From the line containing "This screenshot has height=454, width=766." to the end of the data, retype every line exactly and nothing else. Drop the pictures.
(Data for analysis begins)
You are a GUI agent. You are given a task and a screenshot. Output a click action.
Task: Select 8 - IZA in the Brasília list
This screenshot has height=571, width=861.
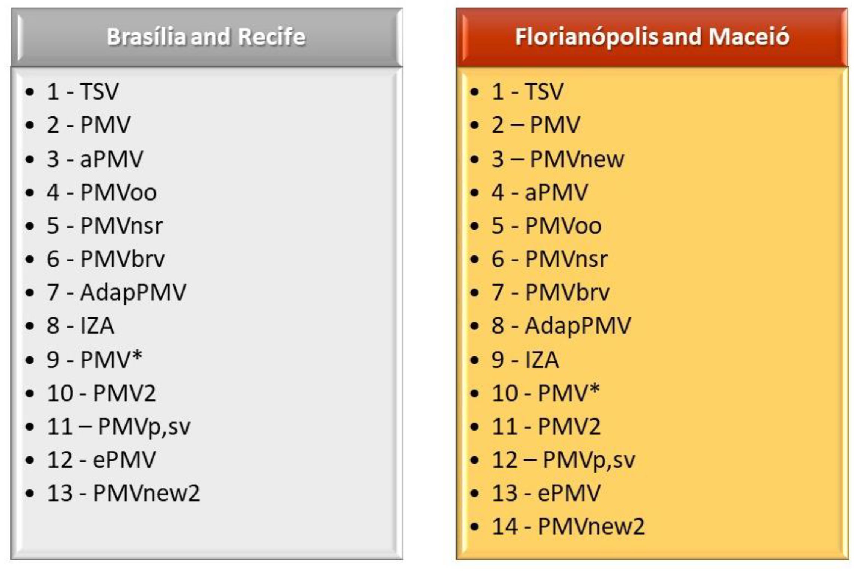coord(80,325)
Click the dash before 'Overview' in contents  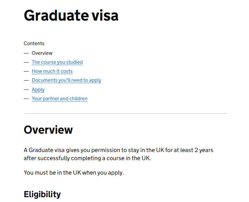point(26,53)
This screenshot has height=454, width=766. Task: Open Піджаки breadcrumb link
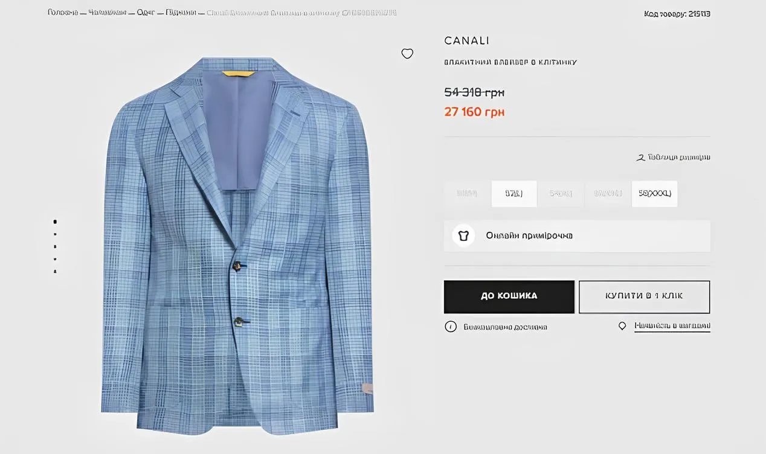[x=181, y=13]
(Data for analysis ends)
Answer box –
This screenshot has height=454, width=766. Task: Open Піджаки breadcrumb link
[x=181, y=13]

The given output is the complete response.